§ EXERCISE DATA:

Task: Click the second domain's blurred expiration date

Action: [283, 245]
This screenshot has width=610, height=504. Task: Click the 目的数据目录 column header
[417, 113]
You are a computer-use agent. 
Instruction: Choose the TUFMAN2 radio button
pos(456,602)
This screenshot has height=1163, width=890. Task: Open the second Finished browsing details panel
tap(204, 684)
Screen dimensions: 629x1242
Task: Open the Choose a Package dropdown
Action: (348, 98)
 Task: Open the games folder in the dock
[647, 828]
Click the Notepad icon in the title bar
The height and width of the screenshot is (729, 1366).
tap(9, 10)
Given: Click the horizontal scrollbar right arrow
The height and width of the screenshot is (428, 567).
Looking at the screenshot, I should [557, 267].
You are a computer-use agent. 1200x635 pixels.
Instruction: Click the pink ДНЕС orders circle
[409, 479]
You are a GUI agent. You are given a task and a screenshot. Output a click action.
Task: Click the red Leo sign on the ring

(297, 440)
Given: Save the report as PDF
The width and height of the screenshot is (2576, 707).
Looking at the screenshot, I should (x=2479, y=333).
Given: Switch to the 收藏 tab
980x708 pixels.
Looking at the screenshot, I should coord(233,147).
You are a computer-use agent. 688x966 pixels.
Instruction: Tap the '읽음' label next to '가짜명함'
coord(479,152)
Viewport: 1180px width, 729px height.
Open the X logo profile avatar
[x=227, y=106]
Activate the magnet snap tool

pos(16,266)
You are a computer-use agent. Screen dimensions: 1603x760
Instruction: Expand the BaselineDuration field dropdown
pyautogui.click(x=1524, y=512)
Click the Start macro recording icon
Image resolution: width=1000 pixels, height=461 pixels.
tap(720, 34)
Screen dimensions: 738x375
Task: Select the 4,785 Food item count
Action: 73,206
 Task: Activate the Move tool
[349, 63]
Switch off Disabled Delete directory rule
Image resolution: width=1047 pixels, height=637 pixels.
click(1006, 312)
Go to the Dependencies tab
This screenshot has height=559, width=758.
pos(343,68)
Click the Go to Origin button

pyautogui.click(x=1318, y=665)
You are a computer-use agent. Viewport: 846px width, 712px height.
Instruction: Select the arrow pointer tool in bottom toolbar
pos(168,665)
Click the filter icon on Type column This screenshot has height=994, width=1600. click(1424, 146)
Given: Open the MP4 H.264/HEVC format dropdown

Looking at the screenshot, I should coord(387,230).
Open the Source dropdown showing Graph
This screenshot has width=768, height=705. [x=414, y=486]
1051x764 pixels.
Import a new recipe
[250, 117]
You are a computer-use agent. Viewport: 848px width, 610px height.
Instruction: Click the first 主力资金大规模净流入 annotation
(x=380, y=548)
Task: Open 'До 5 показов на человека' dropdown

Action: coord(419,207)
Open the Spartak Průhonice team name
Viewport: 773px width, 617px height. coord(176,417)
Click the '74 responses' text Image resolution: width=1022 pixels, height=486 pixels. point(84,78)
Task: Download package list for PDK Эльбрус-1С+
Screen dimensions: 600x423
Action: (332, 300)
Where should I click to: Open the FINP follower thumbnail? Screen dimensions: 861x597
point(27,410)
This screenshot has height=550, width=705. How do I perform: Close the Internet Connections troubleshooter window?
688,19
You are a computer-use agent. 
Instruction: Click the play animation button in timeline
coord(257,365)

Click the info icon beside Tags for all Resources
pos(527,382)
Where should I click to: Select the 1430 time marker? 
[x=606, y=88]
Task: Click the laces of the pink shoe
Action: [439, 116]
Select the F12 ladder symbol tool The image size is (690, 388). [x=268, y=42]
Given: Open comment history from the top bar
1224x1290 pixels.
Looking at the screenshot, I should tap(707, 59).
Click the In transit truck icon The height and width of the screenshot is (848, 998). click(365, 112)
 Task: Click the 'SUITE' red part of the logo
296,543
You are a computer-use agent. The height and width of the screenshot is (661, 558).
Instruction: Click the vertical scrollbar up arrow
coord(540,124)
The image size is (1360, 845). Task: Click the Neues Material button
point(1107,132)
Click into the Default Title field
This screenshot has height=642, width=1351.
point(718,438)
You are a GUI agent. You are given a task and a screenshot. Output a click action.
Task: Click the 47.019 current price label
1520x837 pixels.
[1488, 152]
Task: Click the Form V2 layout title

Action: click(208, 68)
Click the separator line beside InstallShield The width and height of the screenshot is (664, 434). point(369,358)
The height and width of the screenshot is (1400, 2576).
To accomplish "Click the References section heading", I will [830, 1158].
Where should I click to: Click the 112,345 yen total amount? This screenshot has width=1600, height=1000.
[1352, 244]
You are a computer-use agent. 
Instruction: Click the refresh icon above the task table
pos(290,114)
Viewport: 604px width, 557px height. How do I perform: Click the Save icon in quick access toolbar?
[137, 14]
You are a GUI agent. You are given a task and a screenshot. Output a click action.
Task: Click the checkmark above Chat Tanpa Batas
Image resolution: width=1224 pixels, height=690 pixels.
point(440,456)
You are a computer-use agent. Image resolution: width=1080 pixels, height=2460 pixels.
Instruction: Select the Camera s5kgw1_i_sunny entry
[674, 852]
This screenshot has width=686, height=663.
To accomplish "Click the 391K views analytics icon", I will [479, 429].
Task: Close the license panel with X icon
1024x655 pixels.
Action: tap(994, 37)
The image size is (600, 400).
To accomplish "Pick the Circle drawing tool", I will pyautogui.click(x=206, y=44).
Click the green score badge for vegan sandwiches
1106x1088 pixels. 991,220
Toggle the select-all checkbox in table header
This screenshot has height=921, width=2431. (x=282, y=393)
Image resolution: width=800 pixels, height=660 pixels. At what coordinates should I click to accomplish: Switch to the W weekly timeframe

§ TASK REQUIREMENTS: Which lines above run from the one containing "Click the Start macro recording icon" to the one containing "Click the filter"? Give them again exactly, both ends included.

§ RESULT:
Click the Start macro recording icon
Image resolution: width=1000 pixels, height=461 pixels.
tap(720, 34)
Screen dimensions: 738x375
Task: Select the 4,785 Food item count
Action: 73,206
 Task: Activate the Move tool
[349, 63]
Switch off Disabled Delete directory rule
Image resolution: width=1047 pixels, height=637 pixels.
click(1006, 312)
Go to the Dependencies tab
This screenshot has height=559, width=758.
pos(343,68)
Click the Go to Origin button

pyautogui.click(x=1318, y=665)
You are a computer-use agent. Viewport: 846px width, 712px height.
Instruction: Select the arrow pointer tool in bottom toolbar
pos(168,665)
Click the filter icon on Type column This screenshot has height=994, width=1600. click(1424, 146)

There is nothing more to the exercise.